What is required: Set down, exactly as written, the line containing "The width and" and all the lines that follow it to the end of the entries below, omitting every picture.

[Information shown]

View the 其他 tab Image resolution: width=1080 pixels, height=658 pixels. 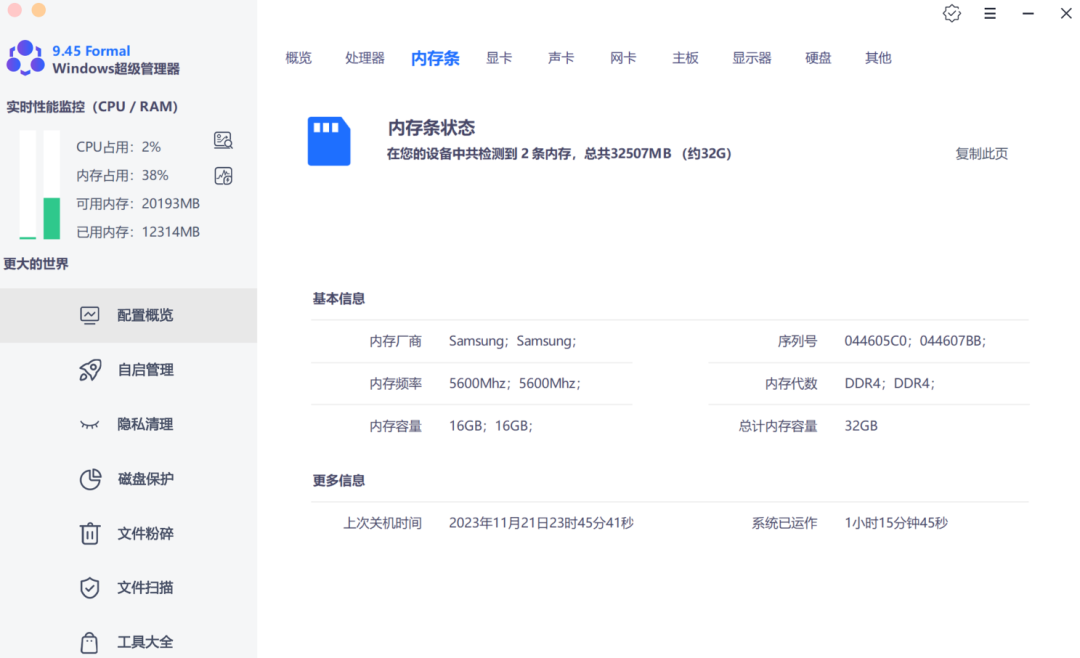[877, 57]
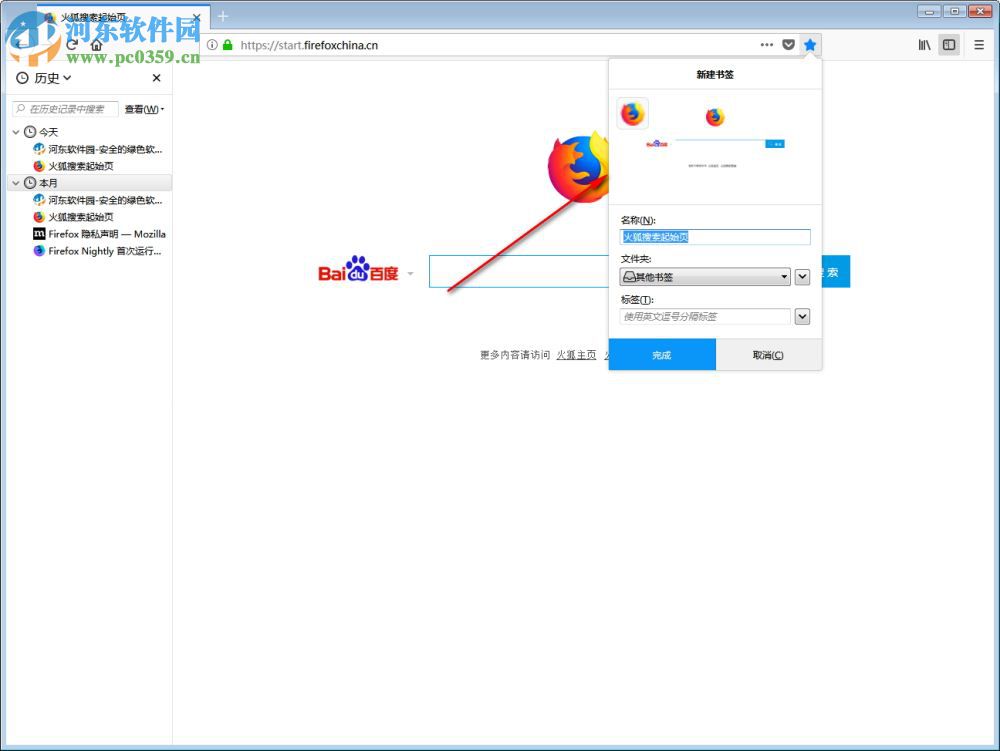Open the 火狐主页 link
This screenshot has height=751, width=1000.
(576, 354)
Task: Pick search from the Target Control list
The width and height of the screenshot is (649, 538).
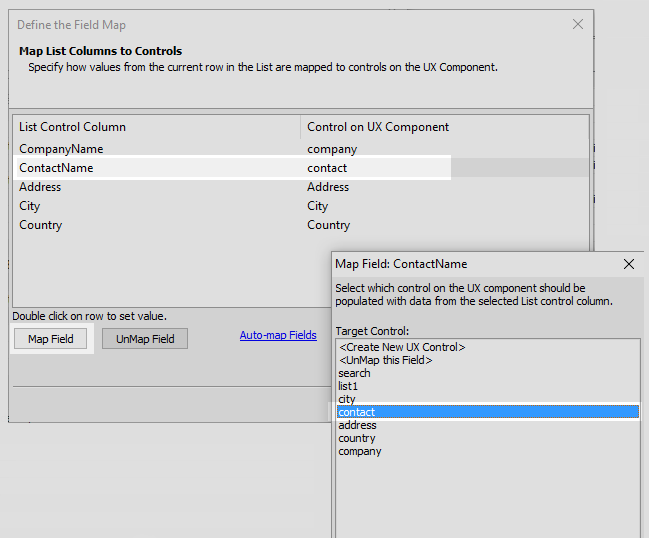Action: coord(488,373)
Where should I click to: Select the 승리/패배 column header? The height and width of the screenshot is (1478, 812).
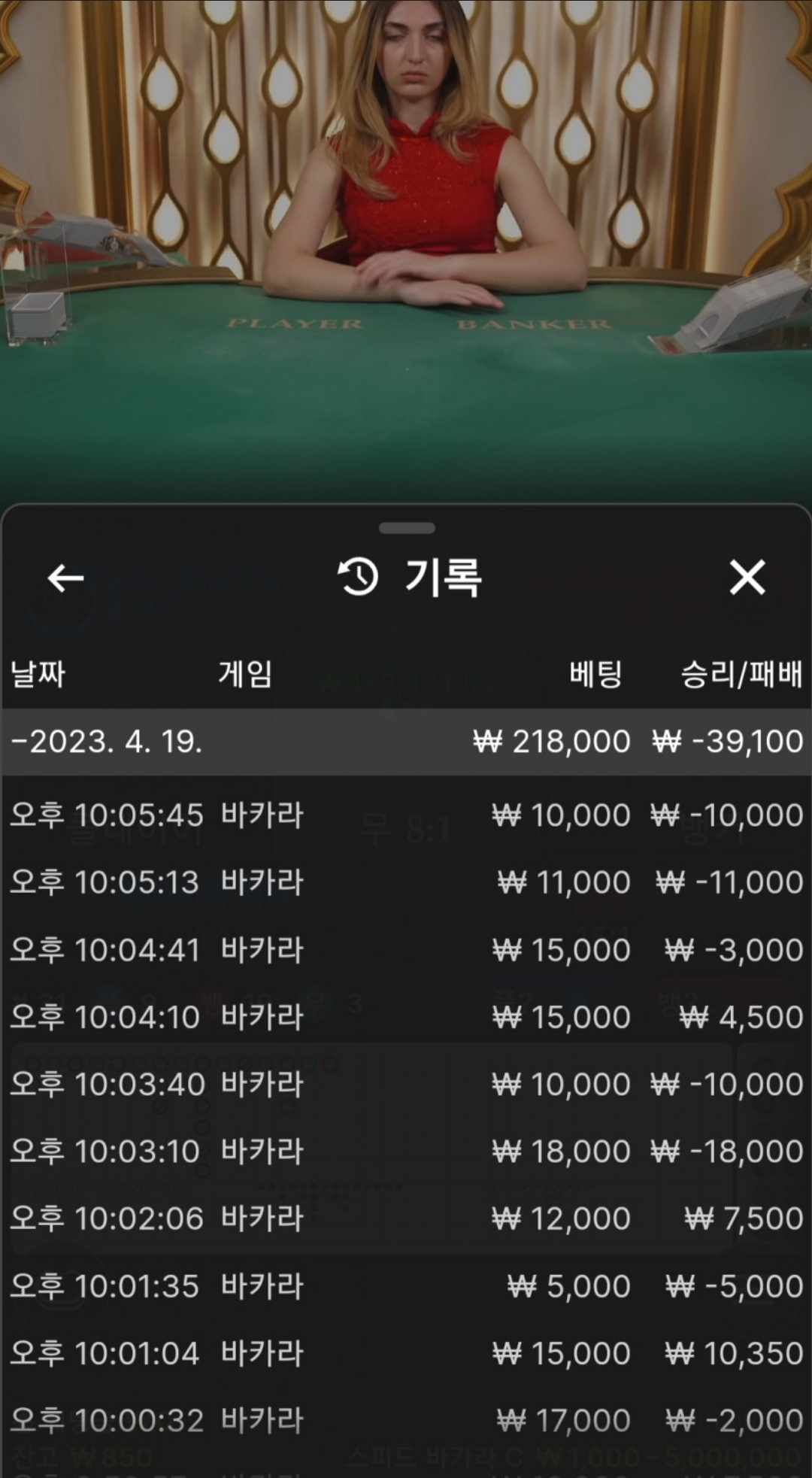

[/Information shown]

Reply to the task:
The width and height of the screenshot is (649, 538).
Action: coord(488,373)
Where should I click to: Select the 승리/패배 column header? The height and width of the screenshot is (1478, 812).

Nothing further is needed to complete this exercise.